This is supposed to be the season of hope and rebirth, when everyone is hard at work helping nature wake up from her long sleep. Instead, anyone can see that the fields were not sown last fall or spring, and maybe for an entire year before that. Even now, in early spring, they’re overgrown with thistle, mullein, and clover and most likely could not be turned over even if teams and plowmen were on hand to do it. Other than a lone boatman glimpsed easing his raft into the bulrushes shortly after dawn, Hani has not seen a single human being since he left home yesterday.

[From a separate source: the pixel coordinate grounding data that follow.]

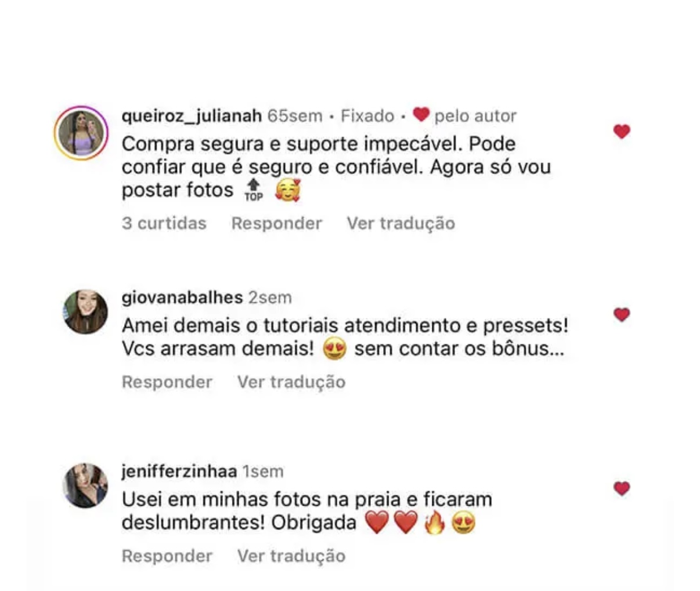The image size is (700, 591).
Task: Reply to giovanabalhes's comment with Responder
Action: click(x=167, y=382)
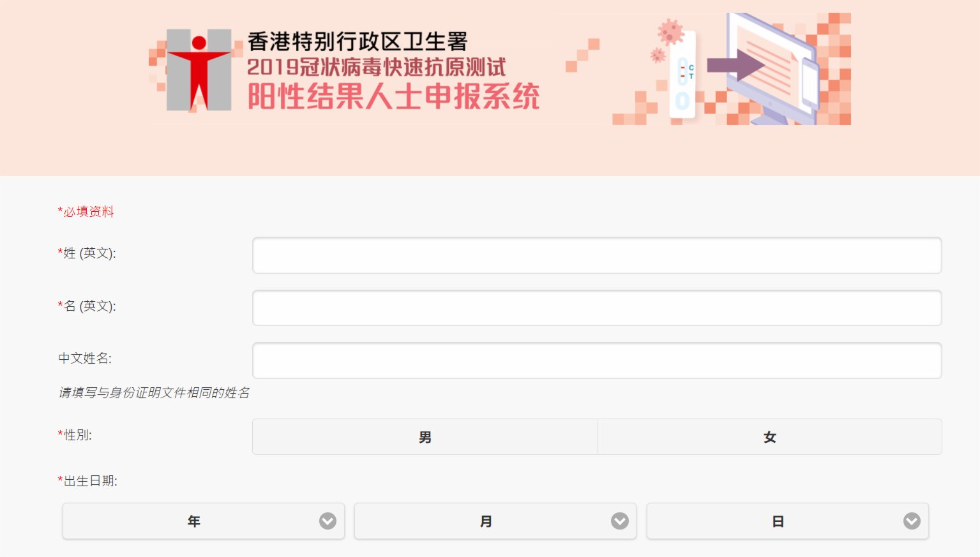Click the purple arrow graphic in banner
Image resolution: width=980 pixels, height=557 pixels.
[735, 65]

Nor has he heard the thud of an axe, the whistle of a shepherd, or the call of a cattleman. No birdsong, no lowing herd, no barking dog, no cackling barnyard fowl, no pawing horse. The only sounds he has heard since rising this morning are his own footfall, the dull tread and snorting breath of Ansa at his side, the sigh of the breeze in the rushes, and the stream gurgling like a suckling baby.

The orphaned buildings strung out along the road and those set farther back in clusters below what used to be the tree line are long abandoned. Many have lost their doors, probably pulled off their hinges and broken up for firewood. Most have collapsed or collapsing roofs, their rafters and tiles pilfered, and not a few have clearly been put to the torch for the sheer fun of it. Here, a stone granary has been ransacked and lies sprawled on its side, as if pushed over by a giant hand. There, a wrecked mill squats, disintegrating over the stream that once powered it. Everywhere, the furrows choke on weeds and the farmhouses gaze empty-eyed over delinquent fields and terraces, like parents who have been disappointed by their children once too often and no longer dare to hope that they will amount to anything.

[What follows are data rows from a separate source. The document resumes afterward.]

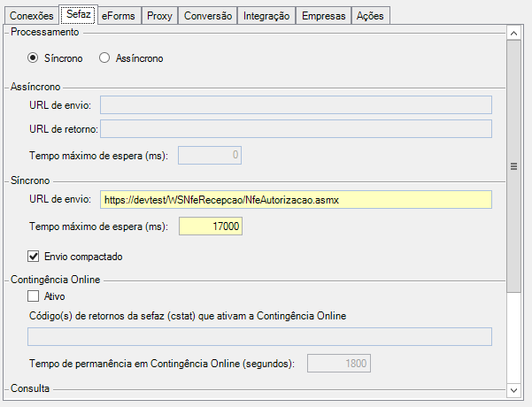532x407 pixels.
Task: Switch to the eForms tab
Action: point(118,16)
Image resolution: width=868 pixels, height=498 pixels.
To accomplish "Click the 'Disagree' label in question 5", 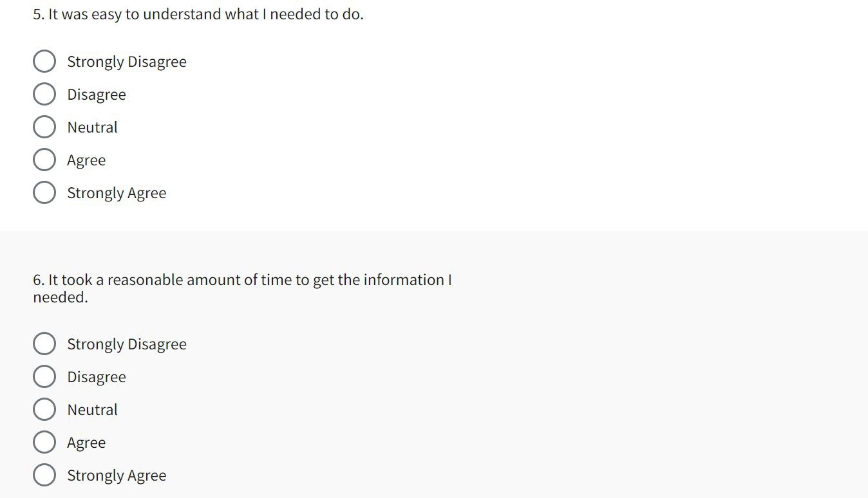I will (97, 95).
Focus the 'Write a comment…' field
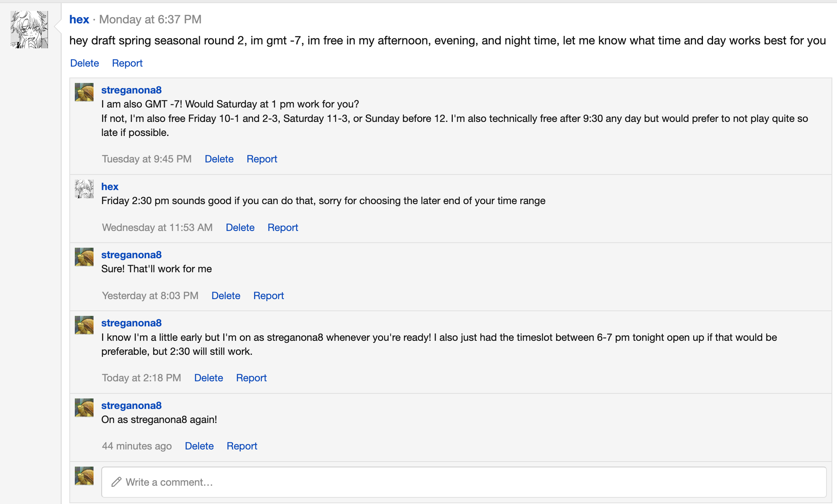Screen dimensions: 837x504 click(464, 482)
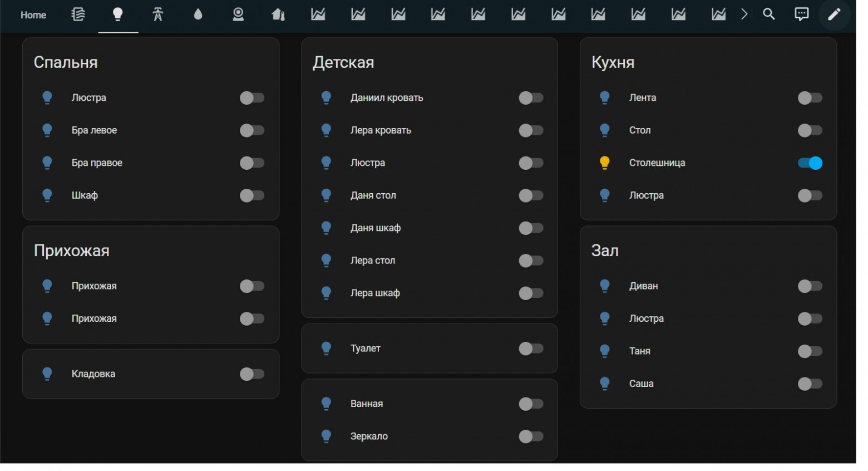Open the webcam cameras tab
The width and height of the screenshot is (868, 471).
click(x=238, y=14)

Hani and Ansa have met no one on the road, alive or dead. Whatever violence occurred here scared its victims away before it descended upon their homes. Maybe it was done to them; maybe they did it to themselves. There’s no way of knowing. In the early days of the war, whole communities uprooted themselves and fled to the safety of the forests. The refugees who passed through the valley could tell you where they came from — usually, a village that no longer existed — but had no idea where they were going. The forests are long gone from the farming lowlands, so whoever lived here not so long ago is either dead or hiding in the mountains.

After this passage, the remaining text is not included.